APPROVATO AL SENATO IL DISEGNO DI LEGGE DELEGA SUL LAVORO

04/03/2010

4 marzo 2010

Approvato al Senato il disegno di legge delega sul lavoro

Il disegno di legge sul lavoro è stato approvato al Senato a larga maggioranza.
Il ddl delega al governo in materia di lavori usuranti, di riorganizzazione di enti, di congedi, aspettative e permessi, di ammortizzatori sociali, di servizi per l’impiego, di incentivi all’occupazione, di apprendistato, di occupazione femminile, nonché misure contro il lavoro sommerso e disposizioni in tema di lavoro pubblico e di controversie di lavoro.
Inoltre con questa nuova normativa, le controversie tra lavoratore e azienda saranno sottratte alla magistratura e affidate ad arbitrati, “un modo per aggirare l’articolo 18” è la denuncia dei sindacati.
“Ricorreremo alla Corte Costituzionale” è quanto dichiara Guglielmo Epifani segretario generale della Cgil in un’intervista al quotidiano la Repubblica, “nel momento dell´assunzione il datore di lavoro può chiedere a un lavoratore di rinunciare alla via giudiziale per la tutela dei propri diritti.
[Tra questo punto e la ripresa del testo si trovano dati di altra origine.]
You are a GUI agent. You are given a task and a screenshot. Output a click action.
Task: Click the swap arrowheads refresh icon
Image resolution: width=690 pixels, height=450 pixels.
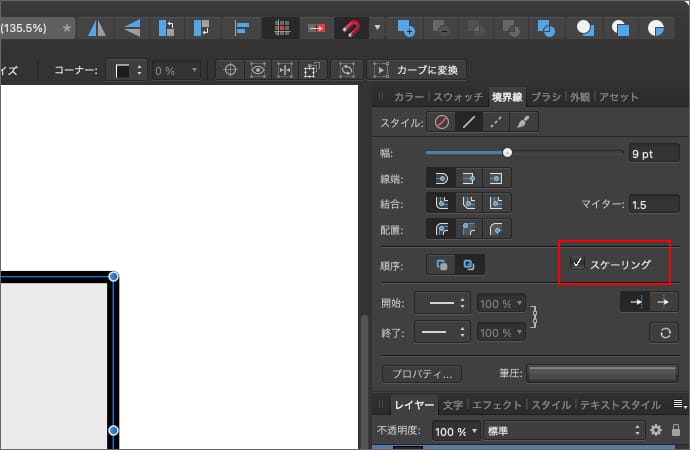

E, in quel particolare momento, il lavoratore è più debole e più "ricattabile". Per questo potrebbe accettare la proposta precludendosi per tutta la durata del rapporto di lavoro di ricorrere al giudice”.
Raffaele Bonanni leader della Cisl dichiara, invece, che la scelta resta ai lavoratori: “Noi abbiamo ottenuto che tutto debba sarà rinviato alla contrattazione e faremo in modo che il ricorso all’arbitro sia sempre un atto volontario del lavoratore.”
“Con questo disegno di legge, l’articolo 18 che prevede il licenziamento ma solo con giusta causa, viene di fatto aggirato” a parlare è Susanna Camusso della Cgil “Ora licenziare sarà più facile, ma noi faremo ricorso a tutte le vie legali, compresa la Corte Costituzionale”.